Com o início das convenções partidárias, Ribeirão Preto entra oficialmente no ciclo eleitoral de 2026 apresentando uma ampla diversidade de candidatos à Câmara dos Deputados e à Assembleia Legislativa. A cidade reúne nomes diversos: parlamentares em busca da reeleição, ex-prefeitos, vereadores, empresários e estreantes. Mais importante do que a quantidade de candidaturas, porém, será a capacidade do eleitor de avaliar propostas, histórico de atuação e compromisso efetivo com os interesses da cidade e da região. Democracia não se fortalece pelo número de candidatos, mas pela qualidade da escolha.
A representatividade política tem peso direto no desenvolvimento regional. Segundo a Constituição Federal, deputados federais são responsáveis por legislar sobre temas nacionais, fiscalizar o Poder Executivo e participar da definição do Orçamento da União, enquanto deputados estaduais atuam na elaboração de leis estaduais, fiscalização do governo paulista e destinação de recursos por meio de emendas parlamentares. Municípios com bancadas articuladas costumam conquistar maior capacidade de influenciar investimentos em infraestrutura, saúde, educação, mobilidade e desenvolvimento econômico. Ter representantes é importante; ter representantes atuantes é indispensável.
Ao mesmo tempo, as eleições exigem um eleitorado mais atento. Dados do Tribunal Superior Eleitoral (TSE) e de pesquisas como Datafolha e Quaest mostram que grande parcela dos brasileiros não se lembra em quem votou para deputado poucos meses após a eleição e acompanha pouco o desempenho dos parlamentares. Esse distanciamento reduz a capacidade de fiscalização da sociedade e enfraquece um dos pilares da democracia: a prestação de contas. O voto não encerra o dever do cidadão; inaugura uma relação de acompanhamento permanente do mandato.

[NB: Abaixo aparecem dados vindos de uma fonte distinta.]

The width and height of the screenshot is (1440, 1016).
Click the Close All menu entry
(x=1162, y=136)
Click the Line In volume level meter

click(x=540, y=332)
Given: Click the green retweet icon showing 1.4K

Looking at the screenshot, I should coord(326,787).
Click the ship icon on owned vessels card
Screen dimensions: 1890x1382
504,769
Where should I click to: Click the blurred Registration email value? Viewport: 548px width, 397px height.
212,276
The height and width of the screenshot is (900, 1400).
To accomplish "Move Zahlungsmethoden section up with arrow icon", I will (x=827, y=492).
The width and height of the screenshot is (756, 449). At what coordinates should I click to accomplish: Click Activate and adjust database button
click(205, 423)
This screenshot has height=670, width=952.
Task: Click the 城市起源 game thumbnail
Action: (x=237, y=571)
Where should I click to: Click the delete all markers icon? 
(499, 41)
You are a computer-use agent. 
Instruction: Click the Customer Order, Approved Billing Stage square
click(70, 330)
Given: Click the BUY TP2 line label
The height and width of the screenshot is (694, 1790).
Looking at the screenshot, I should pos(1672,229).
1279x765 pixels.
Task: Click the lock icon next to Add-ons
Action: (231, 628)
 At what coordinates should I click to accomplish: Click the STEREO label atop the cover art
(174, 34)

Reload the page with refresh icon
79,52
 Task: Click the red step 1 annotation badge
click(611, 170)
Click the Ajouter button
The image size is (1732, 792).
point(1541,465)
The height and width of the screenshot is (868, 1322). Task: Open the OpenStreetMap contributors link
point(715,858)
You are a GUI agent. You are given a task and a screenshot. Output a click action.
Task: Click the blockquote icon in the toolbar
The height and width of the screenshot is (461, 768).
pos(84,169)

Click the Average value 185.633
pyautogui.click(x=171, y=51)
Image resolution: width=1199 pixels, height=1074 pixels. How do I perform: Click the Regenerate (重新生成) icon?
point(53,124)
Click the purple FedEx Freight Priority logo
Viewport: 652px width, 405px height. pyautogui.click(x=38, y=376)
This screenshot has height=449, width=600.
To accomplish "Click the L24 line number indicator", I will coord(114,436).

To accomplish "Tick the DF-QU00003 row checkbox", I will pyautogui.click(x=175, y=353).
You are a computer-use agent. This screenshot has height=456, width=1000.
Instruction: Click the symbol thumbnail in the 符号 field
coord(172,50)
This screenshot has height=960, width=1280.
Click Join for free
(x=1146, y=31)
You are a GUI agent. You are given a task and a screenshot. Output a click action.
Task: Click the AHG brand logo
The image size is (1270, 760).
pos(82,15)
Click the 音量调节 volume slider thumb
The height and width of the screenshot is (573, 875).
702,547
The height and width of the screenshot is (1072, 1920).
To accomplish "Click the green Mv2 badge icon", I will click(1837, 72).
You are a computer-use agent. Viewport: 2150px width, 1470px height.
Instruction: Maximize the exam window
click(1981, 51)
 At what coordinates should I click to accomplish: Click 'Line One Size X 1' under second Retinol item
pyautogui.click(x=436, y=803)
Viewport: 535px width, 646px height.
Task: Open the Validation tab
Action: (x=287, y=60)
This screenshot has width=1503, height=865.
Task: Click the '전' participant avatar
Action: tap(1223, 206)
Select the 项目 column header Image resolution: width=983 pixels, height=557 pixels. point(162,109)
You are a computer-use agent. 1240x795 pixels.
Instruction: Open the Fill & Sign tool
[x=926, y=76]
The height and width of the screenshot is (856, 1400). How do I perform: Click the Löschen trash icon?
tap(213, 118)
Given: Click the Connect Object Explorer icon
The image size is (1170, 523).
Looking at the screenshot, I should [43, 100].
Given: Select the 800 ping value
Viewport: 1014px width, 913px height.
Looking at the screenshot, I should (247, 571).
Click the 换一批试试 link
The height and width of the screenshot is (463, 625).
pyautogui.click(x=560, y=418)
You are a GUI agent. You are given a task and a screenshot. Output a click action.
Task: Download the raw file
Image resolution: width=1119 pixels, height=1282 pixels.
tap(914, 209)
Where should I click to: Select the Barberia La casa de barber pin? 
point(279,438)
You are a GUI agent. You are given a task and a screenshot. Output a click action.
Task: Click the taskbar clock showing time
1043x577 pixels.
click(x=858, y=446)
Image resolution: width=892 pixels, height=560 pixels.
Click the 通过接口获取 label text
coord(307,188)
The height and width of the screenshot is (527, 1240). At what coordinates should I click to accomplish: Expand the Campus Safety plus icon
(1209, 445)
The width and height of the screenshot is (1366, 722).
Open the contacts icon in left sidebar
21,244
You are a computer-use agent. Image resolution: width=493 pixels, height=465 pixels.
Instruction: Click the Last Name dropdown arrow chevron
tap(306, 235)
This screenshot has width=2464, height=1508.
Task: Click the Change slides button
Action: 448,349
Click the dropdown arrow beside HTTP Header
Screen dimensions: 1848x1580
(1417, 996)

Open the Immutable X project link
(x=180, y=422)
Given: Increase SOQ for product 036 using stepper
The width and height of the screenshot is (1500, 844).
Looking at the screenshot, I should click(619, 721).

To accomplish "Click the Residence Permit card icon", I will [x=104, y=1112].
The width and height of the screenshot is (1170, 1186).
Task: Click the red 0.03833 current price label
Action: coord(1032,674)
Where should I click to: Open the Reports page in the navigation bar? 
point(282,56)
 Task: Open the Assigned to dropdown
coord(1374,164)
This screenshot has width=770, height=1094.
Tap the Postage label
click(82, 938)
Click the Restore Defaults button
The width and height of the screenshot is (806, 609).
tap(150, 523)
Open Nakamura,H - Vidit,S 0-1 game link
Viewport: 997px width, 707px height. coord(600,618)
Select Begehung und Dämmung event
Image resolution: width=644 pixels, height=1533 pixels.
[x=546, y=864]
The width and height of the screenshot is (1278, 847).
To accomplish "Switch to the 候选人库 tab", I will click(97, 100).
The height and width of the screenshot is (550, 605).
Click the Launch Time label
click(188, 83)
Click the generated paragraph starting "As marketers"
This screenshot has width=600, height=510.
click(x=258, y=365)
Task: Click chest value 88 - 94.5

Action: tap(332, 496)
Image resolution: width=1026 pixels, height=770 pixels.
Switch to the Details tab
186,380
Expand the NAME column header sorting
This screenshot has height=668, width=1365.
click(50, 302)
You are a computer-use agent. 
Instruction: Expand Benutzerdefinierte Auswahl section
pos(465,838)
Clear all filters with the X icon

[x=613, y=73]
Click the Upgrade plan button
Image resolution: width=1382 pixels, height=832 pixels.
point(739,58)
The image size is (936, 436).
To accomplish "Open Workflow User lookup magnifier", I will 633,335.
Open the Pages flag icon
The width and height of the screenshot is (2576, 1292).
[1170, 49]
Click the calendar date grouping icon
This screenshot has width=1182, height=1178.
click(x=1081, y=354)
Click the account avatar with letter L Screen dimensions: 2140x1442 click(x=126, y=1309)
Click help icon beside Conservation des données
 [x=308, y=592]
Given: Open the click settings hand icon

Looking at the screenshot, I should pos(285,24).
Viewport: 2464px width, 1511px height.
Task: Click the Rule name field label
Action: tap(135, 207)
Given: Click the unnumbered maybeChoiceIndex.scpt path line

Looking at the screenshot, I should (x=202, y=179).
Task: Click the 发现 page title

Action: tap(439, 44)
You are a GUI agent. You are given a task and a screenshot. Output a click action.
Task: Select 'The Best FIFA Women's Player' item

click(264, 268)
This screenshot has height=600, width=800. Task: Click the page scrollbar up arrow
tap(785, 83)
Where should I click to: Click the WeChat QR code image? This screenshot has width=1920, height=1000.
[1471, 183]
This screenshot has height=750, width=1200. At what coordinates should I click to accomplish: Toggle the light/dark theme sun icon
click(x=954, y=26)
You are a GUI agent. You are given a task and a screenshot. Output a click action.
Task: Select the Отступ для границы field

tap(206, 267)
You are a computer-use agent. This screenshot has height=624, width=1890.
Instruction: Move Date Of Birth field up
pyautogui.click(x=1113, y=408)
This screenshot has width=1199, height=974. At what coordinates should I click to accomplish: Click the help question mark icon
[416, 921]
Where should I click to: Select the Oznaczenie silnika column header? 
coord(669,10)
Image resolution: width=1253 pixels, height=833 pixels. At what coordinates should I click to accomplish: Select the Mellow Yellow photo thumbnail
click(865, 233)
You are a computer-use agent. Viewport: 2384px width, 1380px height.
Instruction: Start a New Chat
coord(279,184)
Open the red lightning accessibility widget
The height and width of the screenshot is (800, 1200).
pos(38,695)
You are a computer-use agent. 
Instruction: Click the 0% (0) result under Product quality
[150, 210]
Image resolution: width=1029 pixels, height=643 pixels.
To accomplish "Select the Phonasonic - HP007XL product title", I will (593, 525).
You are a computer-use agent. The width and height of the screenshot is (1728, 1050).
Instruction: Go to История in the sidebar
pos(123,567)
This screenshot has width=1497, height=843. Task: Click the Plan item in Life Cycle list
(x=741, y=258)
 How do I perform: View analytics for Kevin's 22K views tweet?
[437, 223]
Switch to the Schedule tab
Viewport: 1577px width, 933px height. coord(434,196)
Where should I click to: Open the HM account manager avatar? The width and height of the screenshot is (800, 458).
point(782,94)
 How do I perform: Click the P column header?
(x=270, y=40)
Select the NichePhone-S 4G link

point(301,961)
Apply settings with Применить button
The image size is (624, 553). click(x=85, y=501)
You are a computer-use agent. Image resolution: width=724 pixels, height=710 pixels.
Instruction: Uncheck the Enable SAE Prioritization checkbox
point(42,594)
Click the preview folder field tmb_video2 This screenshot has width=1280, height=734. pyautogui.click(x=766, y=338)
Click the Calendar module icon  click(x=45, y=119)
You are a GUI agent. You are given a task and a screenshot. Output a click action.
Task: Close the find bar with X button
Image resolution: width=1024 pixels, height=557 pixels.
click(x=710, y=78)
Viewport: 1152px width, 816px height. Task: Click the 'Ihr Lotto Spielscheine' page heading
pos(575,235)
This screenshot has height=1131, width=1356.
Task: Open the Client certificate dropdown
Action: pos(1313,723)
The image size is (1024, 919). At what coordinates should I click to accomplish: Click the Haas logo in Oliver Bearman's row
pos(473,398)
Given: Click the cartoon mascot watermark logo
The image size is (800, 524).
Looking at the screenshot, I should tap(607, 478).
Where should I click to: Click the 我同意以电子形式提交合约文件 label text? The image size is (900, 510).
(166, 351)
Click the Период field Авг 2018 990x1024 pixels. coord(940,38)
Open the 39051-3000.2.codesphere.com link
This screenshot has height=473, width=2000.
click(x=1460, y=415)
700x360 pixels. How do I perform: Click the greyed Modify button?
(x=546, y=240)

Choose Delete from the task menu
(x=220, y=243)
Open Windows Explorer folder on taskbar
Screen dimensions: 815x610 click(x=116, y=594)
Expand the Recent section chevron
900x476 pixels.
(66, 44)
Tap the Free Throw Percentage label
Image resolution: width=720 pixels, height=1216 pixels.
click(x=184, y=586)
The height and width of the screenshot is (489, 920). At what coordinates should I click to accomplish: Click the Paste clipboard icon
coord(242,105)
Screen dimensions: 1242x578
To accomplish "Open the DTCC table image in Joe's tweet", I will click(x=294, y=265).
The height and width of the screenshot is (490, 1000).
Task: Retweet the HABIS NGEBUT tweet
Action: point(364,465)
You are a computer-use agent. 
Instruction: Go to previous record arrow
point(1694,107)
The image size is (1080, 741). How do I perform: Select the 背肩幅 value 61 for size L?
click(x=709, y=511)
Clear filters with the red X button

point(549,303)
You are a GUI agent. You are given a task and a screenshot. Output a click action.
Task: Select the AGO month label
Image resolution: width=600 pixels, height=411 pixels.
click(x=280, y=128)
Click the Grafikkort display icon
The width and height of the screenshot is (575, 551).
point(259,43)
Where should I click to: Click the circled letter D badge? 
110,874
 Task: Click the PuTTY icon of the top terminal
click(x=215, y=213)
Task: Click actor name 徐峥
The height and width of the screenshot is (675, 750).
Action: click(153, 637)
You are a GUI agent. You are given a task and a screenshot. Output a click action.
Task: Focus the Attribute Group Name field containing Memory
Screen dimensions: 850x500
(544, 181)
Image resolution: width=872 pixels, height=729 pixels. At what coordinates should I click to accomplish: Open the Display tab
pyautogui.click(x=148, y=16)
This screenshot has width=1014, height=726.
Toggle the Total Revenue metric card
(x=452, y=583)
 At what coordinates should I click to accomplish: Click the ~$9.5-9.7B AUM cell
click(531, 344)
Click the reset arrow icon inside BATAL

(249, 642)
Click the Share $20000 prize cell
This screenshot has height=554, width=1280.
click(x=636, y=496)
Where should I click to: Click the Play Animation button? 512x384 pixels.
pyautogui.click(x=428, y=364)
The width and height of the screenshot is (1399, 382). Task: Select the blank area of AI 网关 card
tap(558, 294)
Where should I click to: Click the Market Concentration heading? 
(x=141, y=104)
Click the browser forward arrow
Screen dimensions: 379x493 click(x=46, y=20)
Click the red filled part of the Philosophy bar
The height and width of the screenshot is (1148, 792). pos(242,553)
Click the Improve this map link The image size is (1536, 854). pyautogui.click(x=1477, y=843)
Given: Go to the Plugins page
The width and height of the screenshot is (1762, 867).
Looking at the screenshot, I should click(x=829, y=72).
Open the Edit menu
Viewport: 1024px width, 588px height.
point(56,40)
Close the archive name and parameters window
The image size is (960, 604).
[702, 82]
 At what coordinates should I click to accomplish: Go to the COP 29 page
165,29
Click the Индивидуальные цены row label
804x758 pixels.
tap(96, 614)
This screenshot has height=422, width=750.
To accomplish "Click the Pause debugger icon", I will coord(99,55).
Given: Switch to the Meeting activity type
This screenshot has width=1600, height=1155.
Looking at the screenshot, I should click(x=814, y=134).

Ribeirão Preto terá a oportunidade de ampliar ou renovar sua representação política. Mas isso dependerá menos das estratégias de campanha e mais da maturidade do eleitor. Em tempos de redes sociais, marketing digital e polarização, cresce a tentação de escolher candidatos por afinidade ideológica, popularidade ou visibilidade. O voto consciente exige mais: conhecer propostas, avaliar resultados anteriores, verificar coerência entre discurso e prática e compreender as atribuições de cada cargo. Afinal, deputados não administram cidades, mas influenciam diretamente as condições para que elas cresçam. E é essa compreensão que transforma uma eleição em verdadeiro exercício de cidadania.